Each bulb is rated for ~3,500 lumens 

A Cree XP-G draws about 3 volts at 1,000 amps and puts out about 350 lumens. 

So I would need 10 of these running at full power to equate to one T5HO bulb's output for a total of 30 watts. Yes, I realize it's acutally a little more than that, but I rounded to make things easier. 

So, it's about 25% more efficient, but the initial cost is still significantly higher than a nice DIY T5HO setup and regardless of what people say I find T5HO bulbs last a couple of years before they need replacing. I have verified this using our club's Apogee PAR meter. 
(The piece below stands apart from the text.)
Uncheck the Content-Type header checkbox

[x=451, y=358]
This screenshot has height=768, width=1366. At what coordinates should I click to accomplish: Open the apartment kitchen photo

What am I missing? Are the T5's lumen ratings not a fair comparison because the light is multidirectional?


----------



## MarkM (Sep 16, 2012)

AaronT said:


> I don't mean that to be a snarky statement. I just don't understand how the basic numbers add up to real savings.
> 
> For instance I'm currently using 39 watt T5HO bulbs with high quality parabolic reflectors on my show tank.
> 
> ...


I did it at the other end. I replaced a dual T5HO fixture with a BML LED fixture. I measured the current at 110VAC that the fixtures were drawing while producing the same Par value at my substrate. The LED fixture draws 42% of the current that the T5 did. Power is roughly equal to current times voltage so my LEDs are consuming less than half what the T5s were.

Part of the difference has to be wasted energy in terms of heat. The T5s produced a lot more heat, so much that a fan was required to remove it from the fixture.

I will be old and gray before I recoup my investment in the LED fixture and don't expect that to happen. The LEDs are silent which is large for me, the LEDs are 1/4 the size which is nice, the LEDs have a dimmer which allows me to fine tune the number of micro moles or Par I am delivering, and I like the idea of consuming less energy.


----------



## micheljq (Oct 24, 2012)

AaronT said:


> So, it's about 25% more efficient, but the initial cost is still significantly higher than a nice DIY T5HO setup and regardless of what people say I find T5HO bulbs last a couple of years before they need replacing. I have verified this using our club's Apogee PAR meter.


Hello,

I am just an amater in lighting, but I can say that in Canada T5HO bulbs cost 20$ and more each. They must be replaced each year, theorically. Maybe they last longer but at one point I had a Coralife bulb fail on me after 4 months, quite frustrating. Led can fail too but their life is much longer theorically.

Cree XP-G are not the most advanced leds anymore, already. Cree XML-U3 can go now to more than 1000 lumens at maximum wattage I believe.

One other thing to consider is that leds allow for more sleek fixtures than the fluorescents.

Michel.


----------



## Urkevitz (Jan 12, 2004)

If I already had a good fixture I wouldn't have gone LED. I needed 3 fixtures to light my tank. Hopefully they last.


----------



## prototyp3 (Dec 5, 2007)

It's even better when you don't spend $20 per bulb... You can get *4* bulbs from a horticulture supply house for less than $20 total. When bulbs are that cheap it makes it easy to experiment and mix and match to get the look you want. 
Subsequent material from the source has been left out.